3 For to their power, I bear record, yea, and beyond their power they were willing of themselves;
4 Praying us with much intreaty that we would receive the gift, and take upon us the fellowship of the ministering to the saints.
5 And this they did, not as we hoped, but first gave their own selves to the Lord, and unto us by the will of God. 2 Cor. 8:1-4
In this final part, we will include verse 5 of this portion of scripture, which is the foundation upon which all that is written therein is built. This discourse would be incomplete – indeed, it would be meaningless – without an understanding of this verse. Verse 5 reads: “And this they did, not as we hoped, but first gave their own selves to the Lord, and unto us by the will of God.”
But first, let us consider verses 3 and 4. These verses tell us about the practical outcome of the grace of God that was bestowed upon the Macedonian churches. This is so important for us to understand.
These churches were very poor materially, but when they heard about the physical lack that the Jerusalem church was undergoing, because of the richness of the grace of God in their hearts, they immediately decided to share whatever they had with the brethren who were in need.
There is something very important that I want us to realize about what went on here. The Bible says: “3 For to their power, I bear record, yea, and beyond their power they were willing of themselves; 4 Praying us with much intreaty that we would receive the gift…”
I want us to arrive at the astounding conclusion that the Bible brings up here, which is that the Macedonians gave until they were left with nothing.
Paul says, “For to their power… and beyond their power”, they gave.
What do you think that means?
I believe it means these brethren gave as much as they could give. But then, because of the richness of their generosity, which was a result of the joy that was in their hearts, they decided, ‘No, that’s not enough.’
They then went back inside their houses and took the little they had put aside for themselves and their children and told Paul and the apostles, “Take even these!”
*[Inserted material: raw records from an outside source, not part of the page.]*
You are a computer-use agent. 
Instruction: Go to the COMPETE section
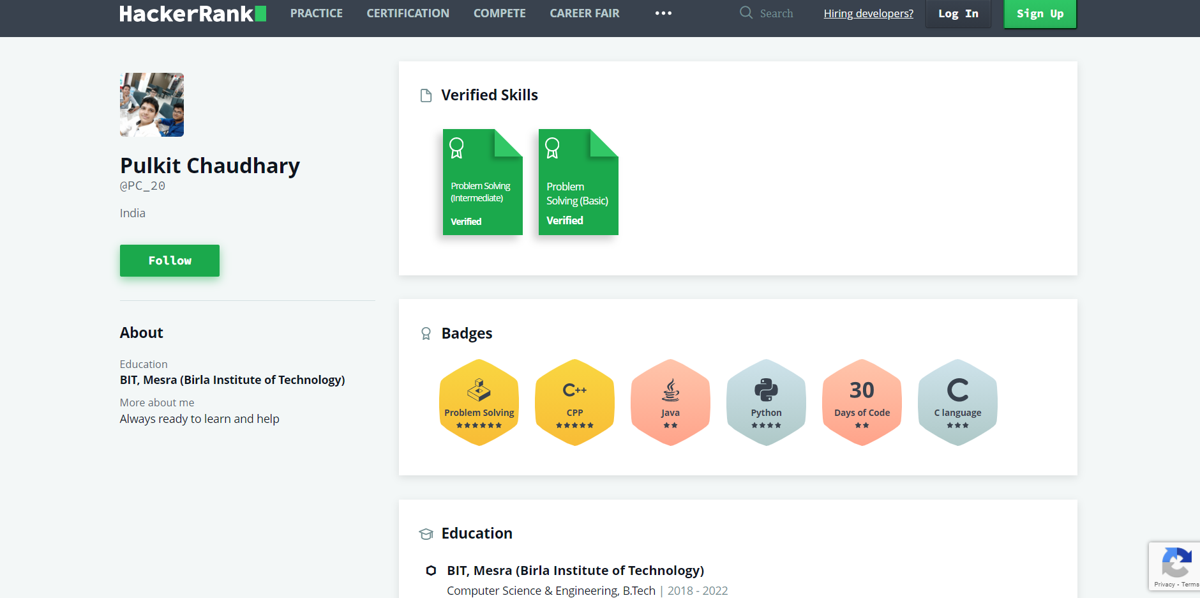(500, 13)
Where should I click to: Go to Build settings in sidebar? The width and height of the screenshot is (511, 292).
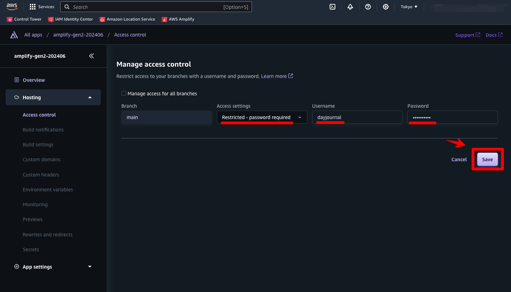38,145
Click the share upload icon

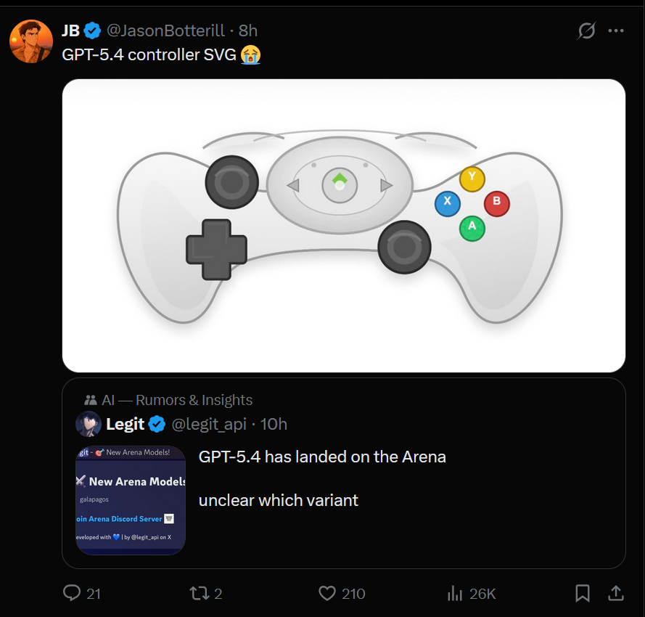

They were left with nothing.
I am sure they were preparing to pull out even their door frames and put them on the donkeys that Paul came with, and Paul was overwhelmed with the sheer incredulity of it all.
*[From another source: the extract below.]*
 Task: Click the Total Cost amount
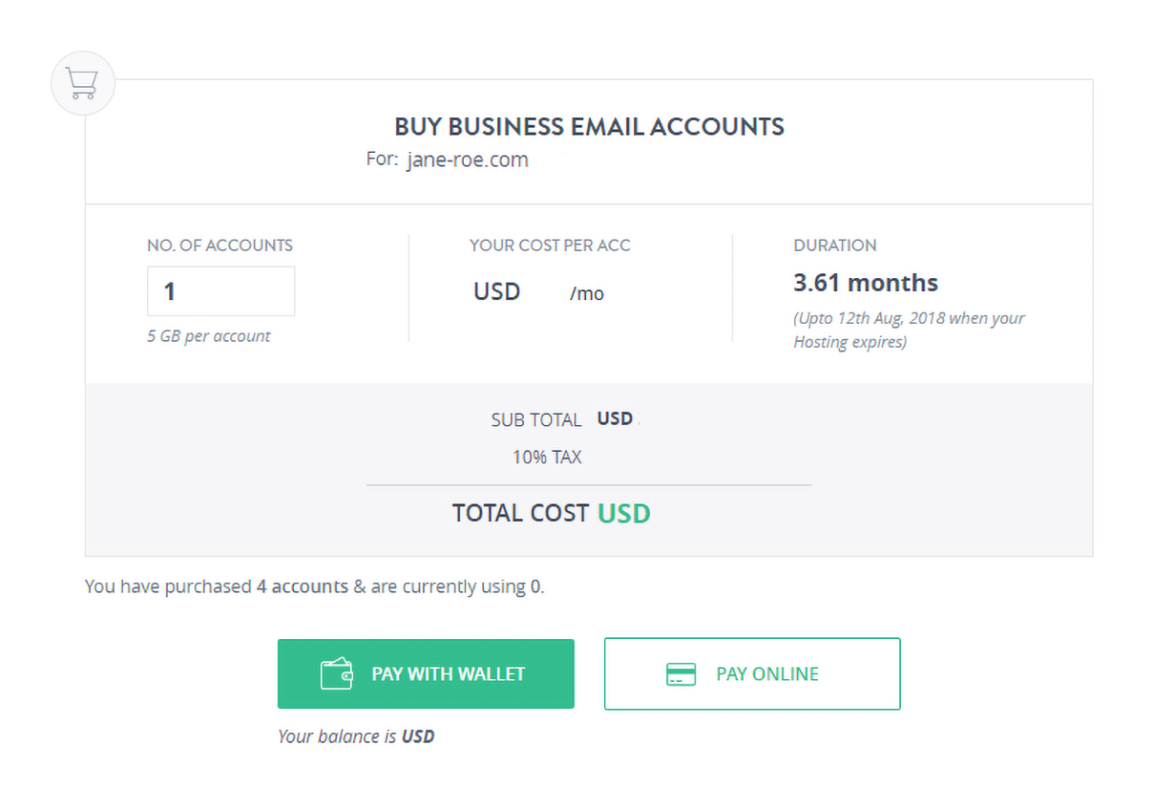coord(622,514)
Why would they pray Paul “with much intreaty” to take of their goods? It is not common to see people imploring you to take their goods. In churches today, hundreds of programs have been promulgated to make people to give. Actually, it is a form of arm-twisting – and where this fails incentives are brought in!
Have you not heard, in church: “With your gift of a hundred dollars, you can become the proud owner of such and such a souvenir”, or, on the internet, “Click the link at the very top of this description, ‘like’ this site, and you could win great prizes…”
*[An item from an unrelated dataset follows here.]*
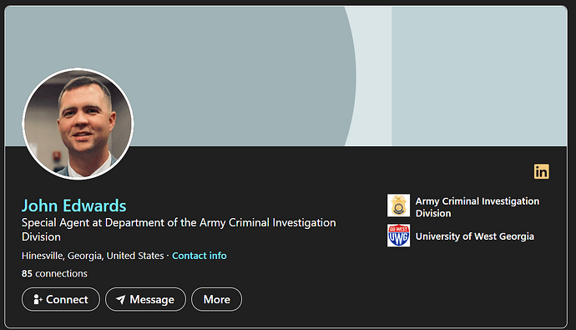View the 85 connections list

(54, 273)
Such a language with the Macedonians would have been as alien as a Martian talking to a man from Earth.
The Bible says the Macedonians gave of their goods willingly, joyfully and cheerfully. “…they were willing of themselves”.
But the Macedonians were rich! They were rich in grace. They could afford to give liberally, almost luxuriantly.
I am sure the Macedonians intreated Paul because he most likely refused to take more of their goods, realizing that these people would be left with literally nothing!
But the consequence of the grace that they carried in their hearts is that they were more concerned about the poor saints in Jerusalem than they were about themselves. They were ready to go without, just so their brethren could have.
These Macedonians were willing to sacrifice themselves that others could live.
Elsewhere, Paul talks of Priscilla and Aquila, “Who have for my life laid down their own necks: unto whom not only I give thanks, but also all the churches of the Gentiles” (Rom. 16:4).
Finally, let us look at the most important verse in this scripture, verse 5.
“And this they did, not as we hoped, but first gave their own selves to the Lord, and unto us by the will of God.”
This is talking about revelation. Anyone can give, but if it is not a result of the revelation of the cross in their lives, such giving is not of the Spirit. This is so important for the church to understand, the fact that we need to give in the Spirit.
There are people who do things for worldly glory, or to satisfy their egos or, as we just saw, to profit in other ways. The gospel, on the other hand, has to do with losing our lives. Hence, the cross.
The revelation of the cross is the heart of the gospel. When we catch this revelation, we are willing to lose our lives for Christ. That is why the Apostle Paul would not preach any other gospel other than the gospel of the cross of Christ. The revelation of the cross in our hearts brings the grace of God into our hearts, and we can live the resurrection life, which is a life that has died in the natural, but is alive in the Spirit.